Below are some records. Print exactly the lines between the one holding "The image size is (1700, 892)." and the one holding "Screen dimensions: 778x558", inclusive, and nothing else.

START Record excerpts

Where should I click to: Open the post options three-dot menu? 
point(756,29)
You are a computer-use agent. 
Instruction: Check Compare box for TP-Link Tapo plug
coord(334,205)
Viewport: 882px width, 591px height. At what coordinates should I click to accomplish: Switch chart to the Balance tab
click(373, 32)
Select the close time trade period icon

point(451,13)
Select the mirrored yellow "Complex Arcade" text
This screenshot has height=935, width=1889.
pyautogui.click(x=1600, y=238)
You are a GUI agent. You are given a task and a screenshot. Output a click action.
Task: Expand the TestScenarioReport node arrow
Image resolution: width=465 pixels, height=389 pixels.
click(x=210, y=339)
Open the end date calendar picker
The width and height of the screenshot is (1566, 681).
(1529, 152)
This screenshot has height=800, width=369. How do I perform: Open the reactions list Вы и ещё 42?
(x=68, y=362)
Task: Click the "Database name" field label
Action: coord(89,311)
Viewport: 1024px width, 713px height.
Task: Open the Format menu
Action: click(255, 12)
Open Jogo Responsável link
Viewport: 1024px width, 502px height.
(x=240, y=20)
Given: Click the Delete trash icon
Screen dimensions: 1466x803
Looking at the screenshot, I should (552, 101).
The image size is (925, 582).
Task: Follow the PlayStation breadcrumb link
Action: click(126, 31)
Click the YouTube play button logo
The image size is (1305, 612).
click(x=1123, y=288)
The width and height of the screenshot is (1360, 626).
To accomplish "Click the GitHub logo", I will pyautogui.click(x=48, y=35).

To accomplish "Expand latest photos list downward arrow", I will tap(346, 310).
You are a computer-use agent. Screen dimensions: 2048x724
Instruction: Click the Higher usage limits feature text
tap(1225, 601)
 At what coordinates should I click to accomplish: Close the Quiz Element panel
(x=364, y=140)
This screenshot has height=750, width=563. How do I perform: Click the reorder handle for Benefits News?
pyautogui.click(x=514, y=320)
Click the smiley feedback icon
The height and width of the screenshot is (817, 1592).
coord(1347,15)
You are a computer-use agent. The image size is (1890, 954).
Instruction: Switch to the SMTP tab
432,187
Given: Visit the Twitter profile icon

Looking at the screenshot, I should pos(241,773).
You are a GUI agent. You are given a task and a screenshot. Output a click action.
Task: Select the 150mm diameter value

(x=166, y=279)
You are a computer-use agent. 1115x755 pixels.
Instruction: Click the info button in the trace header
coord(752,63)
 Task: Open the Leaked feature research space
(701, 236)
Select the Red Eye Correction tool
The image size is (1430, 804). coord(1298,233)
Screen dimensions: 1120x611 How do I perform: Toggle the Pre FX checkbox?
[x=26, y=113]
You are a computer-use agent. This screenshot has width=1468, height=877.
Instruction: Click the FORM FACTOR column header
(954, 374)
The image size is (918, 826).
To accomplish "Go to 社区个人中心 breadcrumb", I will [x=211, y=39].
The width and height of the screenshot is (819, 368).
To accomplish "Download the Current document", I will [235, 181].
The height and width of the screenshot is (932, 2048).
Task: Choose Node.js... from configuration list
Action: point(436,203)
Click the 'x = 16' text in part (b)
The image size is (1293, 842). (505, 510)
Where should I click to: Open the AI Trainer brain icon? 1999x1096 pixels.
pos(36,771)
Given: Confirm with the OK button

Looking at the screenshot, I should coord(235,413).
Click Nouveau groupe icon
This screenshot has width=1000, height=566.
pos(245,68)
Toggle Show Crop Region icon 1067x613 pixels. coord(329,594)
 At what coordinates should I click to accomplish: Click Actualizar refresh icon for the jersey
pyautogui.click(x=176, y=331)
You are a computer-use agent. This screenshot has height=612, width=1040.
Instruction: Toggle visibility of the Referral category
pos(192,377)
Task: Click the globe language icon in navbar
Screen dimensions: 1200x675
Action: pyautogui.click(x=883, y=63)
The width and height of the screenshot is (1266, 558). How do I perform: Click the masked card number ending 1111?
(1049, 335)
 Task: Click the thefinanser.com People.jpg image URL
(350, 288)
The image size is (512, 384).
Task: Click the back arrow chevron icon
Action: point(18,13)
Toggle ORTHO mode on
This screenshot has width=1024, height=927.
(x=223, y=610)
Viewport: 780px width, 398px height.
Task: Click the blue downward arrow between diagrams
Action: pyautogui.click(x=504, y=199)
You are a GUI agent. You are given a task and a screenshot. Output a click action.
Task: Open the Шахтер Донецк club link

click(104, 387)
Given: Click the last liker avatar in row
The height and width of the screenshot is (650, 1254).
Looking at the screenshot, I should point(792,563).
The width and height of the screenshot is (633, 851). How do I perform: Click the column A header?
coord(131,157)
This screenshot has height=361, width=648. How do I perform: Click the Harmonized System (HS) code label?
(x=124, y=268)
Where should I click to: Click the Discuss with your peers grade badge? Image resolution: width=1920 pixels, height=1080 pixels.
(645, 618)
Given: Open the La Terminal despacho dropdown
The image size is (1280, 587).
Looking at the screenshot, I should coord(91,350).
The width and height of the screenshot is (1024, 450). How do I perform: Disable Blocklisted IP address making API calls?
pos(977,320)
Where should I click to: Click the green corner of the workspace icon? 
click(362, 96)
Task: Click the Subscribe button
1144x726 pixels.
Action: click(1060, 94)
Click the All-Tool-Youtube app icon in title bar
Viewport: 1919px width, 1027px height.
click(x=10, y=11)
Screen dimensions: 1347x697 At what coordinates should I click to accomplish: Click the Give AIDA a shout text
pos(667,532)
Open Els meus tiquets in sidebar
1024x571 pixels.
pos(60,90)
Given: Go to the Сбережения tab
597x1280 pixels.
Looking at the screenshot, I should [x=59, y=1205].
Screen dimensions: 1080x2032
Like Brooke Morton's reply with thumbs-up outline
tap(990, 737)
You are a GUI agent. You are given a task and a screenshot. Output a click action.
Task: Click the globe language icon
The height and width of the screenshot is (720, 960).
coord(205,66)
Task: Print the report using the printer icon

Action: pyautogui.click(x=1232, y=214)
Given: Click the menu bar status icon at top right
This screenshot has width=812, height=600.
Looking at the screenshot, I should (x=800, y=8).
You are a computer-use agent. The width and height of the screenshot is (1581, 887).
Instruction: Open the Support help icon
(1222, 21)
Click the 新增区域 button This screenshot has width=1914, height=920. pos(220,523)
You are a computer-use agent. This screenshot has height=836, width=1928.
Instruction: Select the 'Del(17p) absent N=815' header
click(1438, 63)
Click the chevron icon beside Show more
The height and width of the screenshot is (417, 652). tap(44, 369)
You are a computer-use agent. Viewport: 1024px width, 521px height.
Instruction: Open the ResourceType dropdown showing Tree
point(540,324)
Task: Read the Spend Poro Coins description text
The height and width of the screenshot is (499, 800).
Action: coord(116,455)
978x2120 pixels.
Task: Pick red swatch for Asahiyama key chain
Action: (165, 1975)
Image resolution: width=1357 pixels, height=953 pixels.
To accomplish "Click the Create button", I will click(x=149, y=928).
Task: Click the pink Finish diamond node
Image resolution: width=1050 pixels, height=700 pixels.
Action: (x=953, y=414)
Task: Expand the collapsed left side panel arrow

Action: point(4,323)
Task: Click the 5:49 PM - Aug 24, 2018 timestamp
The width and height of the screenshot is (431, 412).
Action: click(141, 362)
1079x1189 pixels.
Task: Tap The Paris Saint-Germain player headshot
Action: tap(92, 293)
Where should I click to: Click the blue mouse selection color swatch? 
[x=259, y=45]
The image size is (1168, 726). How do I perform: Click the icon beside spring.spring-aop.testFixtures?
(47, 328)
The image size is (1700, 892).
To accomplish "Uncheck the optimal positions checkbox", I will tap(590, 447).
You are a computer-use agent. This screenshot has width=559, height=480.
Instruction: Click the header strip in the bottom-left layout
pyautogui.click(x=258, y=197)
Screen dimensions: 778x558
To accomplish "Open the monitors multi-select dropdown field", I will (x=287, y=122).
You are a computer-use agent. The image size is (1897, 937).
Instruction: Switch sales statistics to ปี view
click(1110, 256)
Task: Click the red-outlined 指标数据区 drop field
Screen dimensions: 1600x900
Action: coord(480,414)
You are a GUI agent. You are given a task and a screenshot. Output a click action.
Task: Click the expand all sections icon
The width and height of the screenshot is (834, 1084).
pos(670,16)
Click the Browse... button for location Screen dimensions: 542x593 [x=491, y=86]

END Record excerpts

Written answer:
The image size is (1700, 892).
To accomplish "Uncheck the optimal positions checkbox", I will tap(590, 447).
You are a computer-use agent. This screenshot has width=559, height=480.
Instruction: Click the header strip in the bottom-left layout
pyautogui.click(x=258, y=197)
Screen dimensions: 778x558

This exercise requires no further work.